**Tekstgedeelte**
Een schaakpartij tegen een Bekend Persoon

Een schaakpartij tegen een Bekend Persoon

Václav Havel – Bessel Kok, 1990

Václav Havel

Op 18 december jongstleden is overleden de oud-president van Tsjecho-Slowakije en oud-president van Tsjechië, Václav Havel (1936-2011). Havel was ook een schaker.

De schrijver Havel werd wereldbekend in 1968 toen de communisten hem verboden te publiceren. Zijn paspoort werd ingetrokken omdat de overheid het niet eens was met zijn boeken. De zgn. Praagse lente, een periode van vrijheid van meningsuiting, was afgelopen. Havel werd een dissident, die na 1970 driemaal in de gevangenis heeft gezeten voor in totaal vijf jaar.

Over die periode van onderdrukking van de vrijheid van meningsuiting en de behandeling in de gevangenis heeft Ludĕk Pachman (1924-2003), grootmeester, beschreven in ‘Nu kan ik spreken’. In 1968 won Pachman in Athene een toernooi. Bij zijn terugkomst in Tsjecho-Slowakije werd hij gevangengezet en gedurende vele maanden gemarteld.

Ludĕk Pachman, ‘Nu kan ik spreken’

De Erasmusprijs, € 150.000, wordt jaarlijks toegekend aan ‘personen of instellingen die een uitzonderlijk belangrijke bijdrage hebben geleverd aan de cultuur in Europa’. Het is een bekronende prijs voor geleverde prestaties. De prijs wordt meestal uitgereikt in het Koninklijk Paleis in Amsterdam.

Nu wilde het stichtingsbestuur in 1986 de prijs toekennen aan Charta 77, een beweging voor de verdediging van de mensenrechten in Tsjecho-Slowakije, waarvan Václav Havel een van de grondleggers was. Het doel van die beweging was een constructieve dialoog aan te gaan met de overheid, vooral op het terrein van mensenrechten.

**Gegevensverzameling**
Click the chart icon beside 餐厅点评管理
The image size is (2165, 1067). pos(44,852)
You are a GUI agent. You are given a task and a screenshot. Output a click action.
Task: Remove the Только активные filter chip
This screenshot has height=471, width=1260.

**Jouw opdrachten**
• a. Hoeveel jaar heeft Havel volgens het tekstgedeelte na 1970 in totaal in de gevangenis gezeten?
• b. Werk het stuk van het tekstgedeelte van "Over die periode" tot en met "vele maanden gemarteld." bij door "grootmeester" te vervangen door "schaakgrootmeester", en geef dat stuk opnieuw weer.

**Antwoorden**
• a. In totaal vijf jaar, verspreid over drie keer.

• b.
Over die periode van onderdrukking van de vrijheid van meningsuiting en de behandeling in de gevangenis heeft Ludĕk Pachman (1924-2003), schaakgrootmeester, beschreven in ‘Nu kan ik spreken’. In 1968 won Pachman in Athene een toernooi. Bij zijn terugkomst in Tsjecho-Slowakije werd hij gevangengezet en gedurende vele maanden gemarteld.